> _Given entries_:
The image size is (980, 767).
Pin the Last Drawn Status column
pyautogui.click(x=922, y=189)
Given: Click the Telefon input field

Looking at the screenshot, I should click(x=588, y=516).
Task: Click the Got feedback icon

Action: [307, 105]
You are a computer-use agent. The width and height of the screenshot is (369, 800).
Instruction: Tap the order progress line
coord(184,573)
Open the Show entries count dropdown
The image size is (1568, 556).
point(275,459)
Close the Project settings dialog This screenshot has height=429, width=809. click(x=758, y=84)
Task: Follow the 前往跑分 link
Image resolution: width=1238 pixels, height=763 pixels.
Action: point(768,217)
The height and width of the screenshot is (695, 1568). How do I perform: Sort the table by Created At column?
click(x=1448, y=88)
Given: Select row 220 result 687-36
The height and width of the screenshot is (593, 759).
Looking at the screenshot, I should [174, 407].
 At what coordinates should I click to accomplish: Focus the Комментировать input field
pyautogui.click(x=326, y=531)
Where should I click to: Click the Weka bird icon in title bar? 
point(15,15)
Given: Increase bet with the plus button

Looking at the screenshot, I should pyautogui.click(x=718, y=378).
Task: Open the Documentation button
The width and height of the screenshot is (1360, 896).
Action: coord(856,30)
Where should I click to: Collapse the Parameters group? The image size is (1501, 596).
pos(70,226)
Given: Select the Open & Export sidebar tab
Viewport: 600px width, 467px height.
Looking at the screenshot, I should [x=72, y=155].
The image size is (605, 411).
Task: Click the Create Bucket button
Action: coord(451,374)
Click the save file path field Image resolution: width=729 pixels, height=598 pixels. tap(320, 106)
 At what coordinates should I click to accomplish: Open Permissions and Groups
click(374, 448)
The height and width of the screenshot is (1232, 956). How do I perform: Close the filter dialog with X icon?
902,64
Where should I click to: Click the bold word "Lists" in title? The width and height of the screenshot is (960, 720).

> _Aim of the exercise_: Copy out all lines from the material above that contain the string "Select".

> _Answer to this task_:
Given: Select row 220 result 687-36
Given: Select the Open & Export sidebar tab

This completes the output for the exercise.